Vimentin Is at the Heart of Epithelial Mesenchymal Transition (EMT) Mediated Metastasis

Epithelial-mesenchymal transition (EMT) is a reversible plethora of molecular events where epithelial cells gain the phenotype of mesenchymal cells to invade the surrounding tissues. EMT is a physiological event during embryogenesis (type I) but also happens during fibrosis (type II) and cancer metastasis (type III). It is a multifaceted phenomenon governed by the activation of genes associated with cell migration, extracellular matrix degradation, DNA repair, and angiogenesis. The cancer cells employ EMT to acquire the ability to migrate, resist therapeutic agents and escape immunity. One of the key biomarkers of EMT is vimentin, a type III intermediate filament that is normally expressed in mesenchymal cells but is upregulated during cancer metastasis. This review highlights the pivotal role of vimentin in the key events during EMT and explains its role as a downstream as well as an upstream regulator in this highly complex process.
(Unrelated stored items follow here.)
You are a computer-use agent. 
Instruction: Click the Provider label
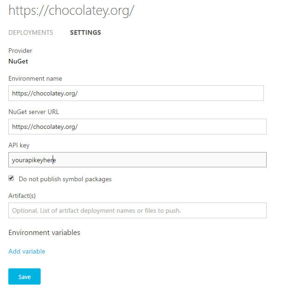(20, 51)
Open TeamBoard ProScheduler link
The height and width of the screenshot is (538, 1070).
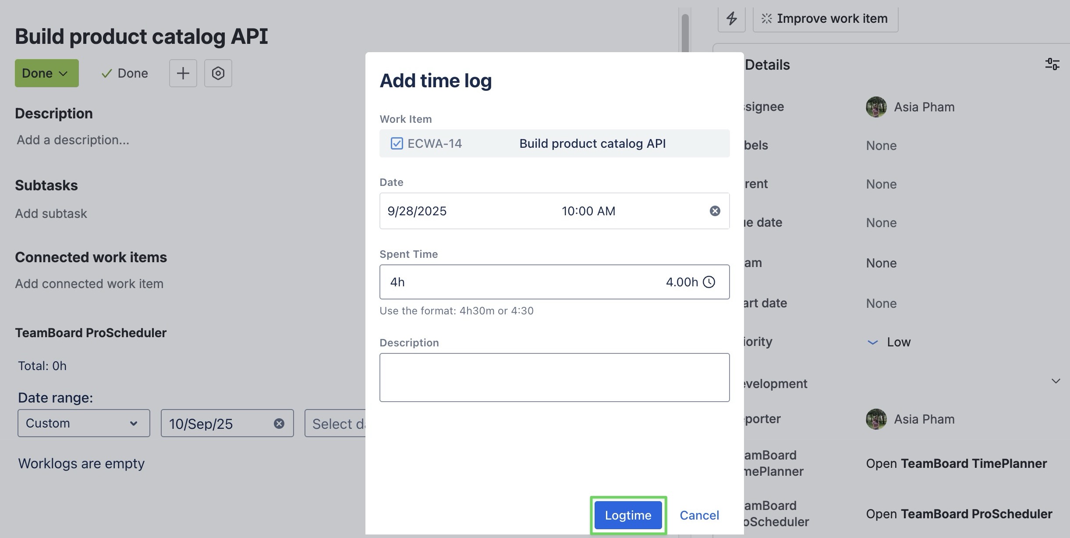coord(959,514)
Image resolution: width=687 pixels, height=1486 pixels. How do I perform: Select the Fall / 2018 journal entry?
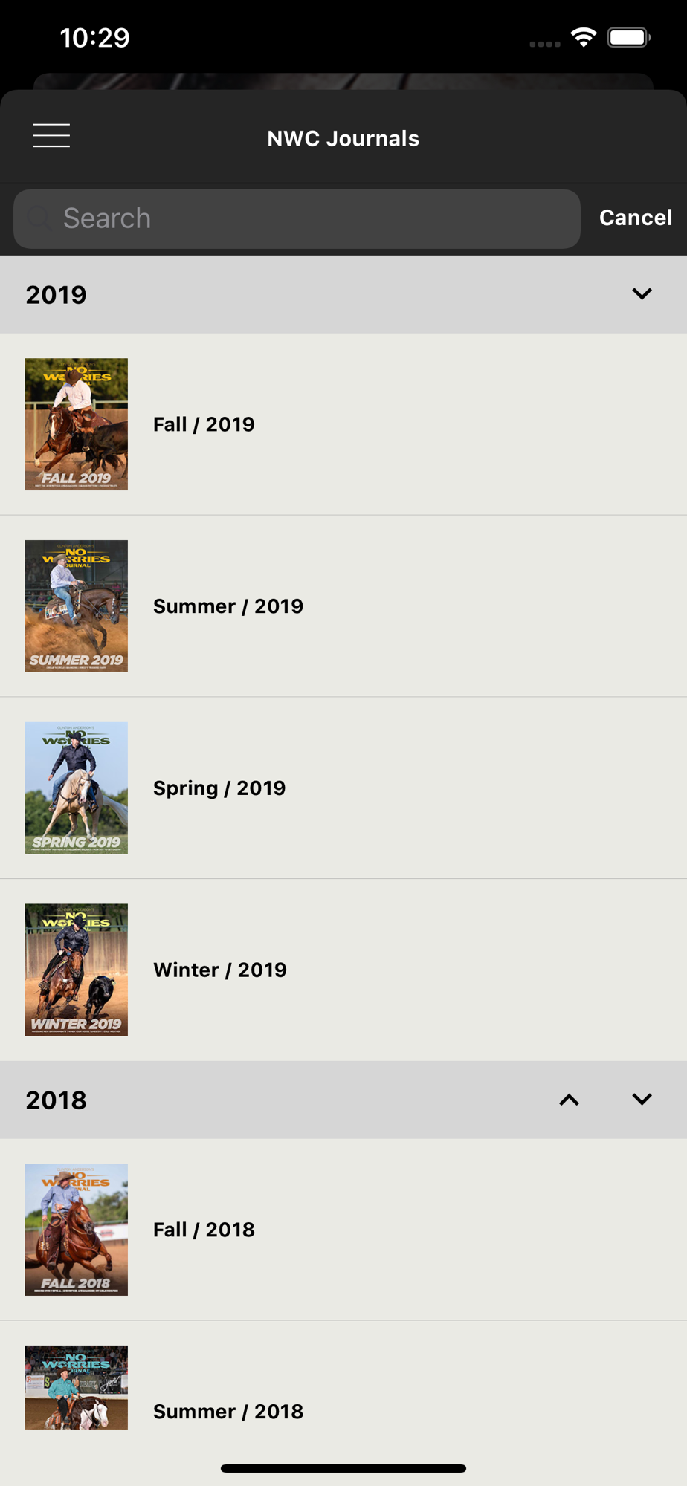(x=344, y=1230)
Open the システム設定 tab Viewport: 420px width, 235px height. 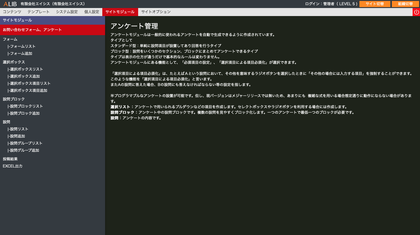click(x=67, y=12)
This review also highlights the areas that require further research in exploring the role of vimentin in EMT. As a cytoskeletal protein, vimentin filaments support mechanical integrity of the migratory machinery, generation of directional force, focal adhesion modulation and extracellular attachment. As a viscoelastic scaffold, it gives stress-bearing ability and flexible support to the cell and its organelles. However, during EMT it modulates genes for EMT inducers such as Snail, Slug, Twist and ZEB1/2, as well as the key epigenetic factors. In addition, it suppresses cellular differentiation and upregulates their pluripotent potential by inducing genes associated with self-renewability, thus increasing the stemness of cancer stem cells, facilitating the tumour spread and making them more resistant to treatments. Several missense and frameshift mutations reported in vimentin in human cancers may also contribute towards the metastatic spread. Therefore, we propose that vimentin should be a therapeutic target using molecular technologies that will curb cancer growth and spread with reduced mortality and morbidity.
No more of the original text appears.